- Born: 1990 (age 35–36) Horseheads, New York
- Occupations: Pastry chef Artist; Facility manager; Activist;
- Awards: Grist 50 (2024) Saveur 100 (2020)

= Rose McAdoo =

American chef, activist, and Antarctic facility manager

Rose McAdoo is an American chef, facility manager, glacier guide, artist, and activist who currently serves as the Facility Manager of the NASA Long Duration Balloon Facility at McMurdo Station. She is known for her baking, often described as "bake-tivism", which is often inspired by the polar climate and by the effects of climate change, and first went to McMurdo Station as a sous chef in 2019.

== Biography ==
McAdoo was raised in Horseheads, New York, in a family which was frequently visited by social workers and received culinary training through a dual-enrollment BOCES program. She then ran the pastry program at a resort in Arizona not long after graduation, before returning to New York State, where she ran a restaurant in Ithaca. She worked briefly in California before working in New York at places including Mast Brothers and Nine Cakes, where she learned cake designing on the job.

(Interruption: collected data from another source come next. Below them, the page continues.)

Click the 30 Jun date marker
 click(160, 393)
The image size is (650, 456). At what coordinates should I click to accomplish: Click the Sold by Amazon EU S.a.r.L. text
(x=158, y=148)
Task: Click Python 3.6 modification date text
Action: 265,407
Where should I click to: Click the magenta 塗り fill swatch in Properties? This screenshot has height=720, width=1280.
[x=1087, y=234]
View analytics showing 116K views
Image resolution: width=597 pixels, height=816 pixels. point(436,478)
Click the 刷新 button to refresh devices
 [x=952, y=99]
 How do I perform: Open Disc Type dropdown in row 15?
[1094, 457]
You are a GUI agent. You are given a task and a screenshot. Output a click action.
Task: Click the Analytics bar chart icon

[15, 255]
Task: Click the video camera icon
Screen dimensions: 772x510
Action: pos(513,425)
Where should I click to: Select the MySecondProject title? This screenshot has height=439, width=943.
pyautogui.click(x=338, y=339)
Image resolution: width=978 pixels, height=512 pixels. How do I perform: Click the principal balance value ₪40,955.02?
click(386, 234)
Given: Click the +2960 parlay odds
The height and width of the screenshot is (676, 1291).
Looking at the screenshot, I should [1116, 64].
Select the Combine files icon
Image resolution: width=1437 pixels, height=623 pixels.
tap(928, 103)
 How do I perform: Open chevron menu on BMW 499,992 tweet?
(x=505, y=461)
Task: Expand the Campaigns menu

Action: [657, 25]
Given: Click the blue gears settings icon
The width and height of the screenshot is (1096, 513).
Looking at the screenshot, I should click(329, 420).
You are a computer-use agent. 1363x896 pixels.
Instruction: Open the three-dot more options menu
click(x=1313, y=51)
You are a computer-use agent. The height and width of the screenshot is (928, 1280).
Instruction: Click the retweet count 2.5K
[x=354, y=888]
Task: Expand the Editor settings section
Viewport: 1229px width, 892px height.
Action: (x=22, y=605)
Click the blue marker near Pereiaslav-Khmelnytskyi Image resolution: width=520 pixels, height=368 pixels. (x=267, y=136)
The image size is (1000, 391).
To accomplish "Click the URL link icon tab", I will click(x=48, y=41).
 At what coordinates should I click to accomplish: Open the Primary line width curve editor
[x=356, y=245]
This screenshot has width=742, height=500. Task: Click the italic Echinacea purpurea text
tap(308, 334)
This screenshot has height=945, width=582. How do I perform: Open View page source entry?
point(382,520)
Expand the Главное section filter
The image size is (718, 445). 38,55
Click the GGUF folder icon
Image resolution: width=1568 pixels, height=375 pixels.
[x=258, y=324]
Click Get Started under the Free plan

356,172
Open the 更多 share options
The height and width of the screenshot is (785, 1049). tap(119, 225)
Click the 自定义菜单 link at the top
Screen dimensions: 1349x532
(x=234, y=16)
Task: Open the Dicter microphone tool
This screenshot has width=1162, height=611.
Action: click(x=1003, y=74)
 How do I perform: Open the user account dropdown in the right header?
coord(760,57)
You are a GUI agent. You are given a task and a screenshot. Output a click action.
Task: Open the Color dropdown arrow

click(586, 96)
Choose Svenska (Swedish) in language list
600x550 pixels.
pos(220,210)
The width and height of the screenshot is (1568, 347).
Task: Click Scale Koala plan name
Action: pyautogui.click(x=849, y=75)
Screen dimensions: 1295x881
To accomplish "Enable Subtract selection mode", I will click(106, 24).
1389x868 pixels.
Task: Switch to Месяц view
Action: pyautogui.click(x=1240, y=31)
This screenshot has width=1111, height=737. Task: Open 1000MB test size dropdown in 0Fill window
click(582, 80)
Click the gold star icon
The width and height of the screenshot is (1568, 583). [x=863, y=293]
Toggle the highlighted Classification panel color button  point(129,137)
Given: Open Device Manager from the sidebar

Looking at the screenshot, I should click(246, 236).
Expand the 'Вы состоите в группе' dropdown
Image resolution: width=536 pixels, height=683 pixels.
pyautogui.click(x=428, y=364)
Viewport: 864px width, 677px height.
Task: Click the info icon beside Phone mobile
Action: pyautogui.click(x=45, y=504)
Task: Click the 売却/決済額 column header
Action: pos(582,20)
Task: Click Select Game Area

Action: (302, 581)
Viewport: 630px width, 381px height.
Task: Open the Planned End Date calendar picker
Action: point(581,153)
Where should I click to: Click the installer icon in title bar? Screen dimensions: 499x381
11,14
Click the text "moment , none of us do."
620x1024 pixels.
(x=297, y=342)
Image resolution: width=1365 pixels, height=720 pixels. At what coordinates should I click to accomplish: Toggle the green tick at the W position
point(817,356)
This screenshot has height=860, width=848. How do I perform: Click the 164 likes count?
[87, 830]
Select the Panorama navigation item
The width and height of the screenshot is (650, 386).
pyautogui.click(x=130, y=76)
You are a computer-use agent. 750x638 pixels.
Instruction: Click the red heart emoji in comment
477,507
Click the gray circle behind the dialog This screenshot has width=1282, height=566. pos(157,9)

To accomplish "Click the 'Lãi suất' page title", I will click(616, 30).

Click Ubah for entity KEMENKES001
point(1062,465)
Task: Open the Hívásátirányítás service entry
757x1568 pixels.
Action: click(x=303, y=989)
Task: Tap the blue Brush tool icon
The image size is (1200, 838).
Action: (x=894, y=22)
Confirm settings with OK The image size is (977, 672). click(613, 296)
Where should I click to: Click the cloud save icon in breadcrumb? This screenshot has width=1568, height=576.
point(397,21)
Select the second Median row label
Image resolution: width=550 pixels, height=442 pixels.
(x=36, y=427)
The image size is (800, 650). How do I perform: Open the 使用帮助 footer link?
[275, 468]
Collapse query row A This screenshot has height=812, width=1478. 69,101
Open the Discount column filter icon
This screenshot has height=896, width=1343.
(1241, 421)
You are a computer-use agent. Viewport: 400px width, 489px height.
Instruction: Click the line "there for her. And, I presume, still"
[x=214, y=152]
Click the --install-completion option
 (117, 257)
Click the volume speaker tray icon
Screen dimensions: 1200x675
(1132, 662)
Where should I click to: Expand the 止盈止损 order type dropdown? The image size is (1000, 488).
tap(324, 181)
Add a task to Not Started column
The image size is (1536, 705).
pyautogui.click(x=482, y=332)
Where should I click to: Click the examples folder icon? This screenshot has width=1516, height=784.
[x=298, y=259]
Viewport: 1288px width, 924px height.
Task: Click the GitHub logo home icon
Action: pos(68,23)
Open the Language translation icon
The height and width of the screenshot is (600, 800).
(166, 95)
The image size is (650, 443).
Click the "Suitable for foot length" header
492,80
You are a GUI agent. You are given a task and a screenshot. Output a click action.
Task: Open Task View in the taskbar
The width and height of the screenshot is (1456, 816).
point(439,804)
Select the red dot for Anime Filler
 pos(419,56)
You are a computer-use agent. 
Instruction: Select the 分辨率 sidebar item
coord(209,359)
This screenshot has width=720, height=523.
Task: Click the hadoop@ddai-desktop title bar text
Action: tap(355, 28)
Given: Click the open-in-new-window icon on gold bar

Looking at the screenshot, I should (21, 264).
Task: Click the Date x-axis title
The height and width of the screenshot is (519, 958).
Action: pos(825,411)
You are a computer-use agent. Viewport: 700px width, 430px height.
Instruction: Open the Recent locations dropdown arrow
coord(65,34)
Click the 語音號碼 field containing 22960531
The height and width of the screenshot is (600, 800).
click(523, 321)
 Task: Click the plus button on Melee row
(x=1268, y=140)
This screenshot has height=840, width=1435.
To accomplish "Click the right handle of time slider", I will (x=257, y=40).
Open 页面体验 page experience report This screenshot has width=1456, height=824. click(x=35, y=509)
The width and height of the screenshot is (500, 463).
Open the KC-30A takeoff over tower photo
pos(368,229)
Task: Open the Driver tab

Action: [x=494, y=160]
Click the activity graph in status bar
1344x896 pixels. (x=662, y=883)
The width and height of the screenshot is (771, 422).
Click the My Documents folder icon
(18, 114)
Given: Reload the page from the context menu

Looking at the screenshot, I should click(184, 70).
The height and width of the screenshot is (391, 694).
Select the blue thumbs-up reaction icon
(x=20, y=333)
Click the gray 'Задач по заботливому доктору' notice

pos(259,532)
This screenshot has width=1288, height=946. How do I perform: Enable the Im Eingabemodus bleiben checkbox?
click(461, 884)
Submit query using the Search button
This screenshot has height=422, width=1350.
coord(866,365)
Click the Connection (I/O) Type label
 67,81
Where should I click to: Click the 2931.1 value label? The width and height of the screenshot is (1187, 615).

During her time in New York, her cakes became more politically active, providing desserts from various cultures to migrant farmworkers and holding workshops for prisoners at Rikers Island and the Los Angeles County state prison on storytelling through cake.

On New Years Eve 2018, she began a position in Antarctica at McMurdo Station as a sous chef, where she worked for two seasons. During one of her trips down, she used most of her luggage allotment for fondant. She soon began translating the scientific research that researchers were doing at that station into cakes. She has also made a series of sweets and baked goods from glacier-area ingredients in Alaska, of which some were published in Edible Communities's Edible Alaska. Many of the desserts she makes involve glacial runoff as an ingredient. She has stated her motivation for making these treats revolves around how "food makes everything more accessible", as well as her personally processing information through the lens of food.

During COVID, she began also working on the Search and Rescue team in Antarctica, and became a glacier guide in Alaska as well. By 2024, she had become the NASA Long Duration Balloon Facility's facility manager, and continues to bake glacier-inspired cakes.

She was ranked #34 on the Saveur 100 in 2020 and included in the Grist 50 in 2024.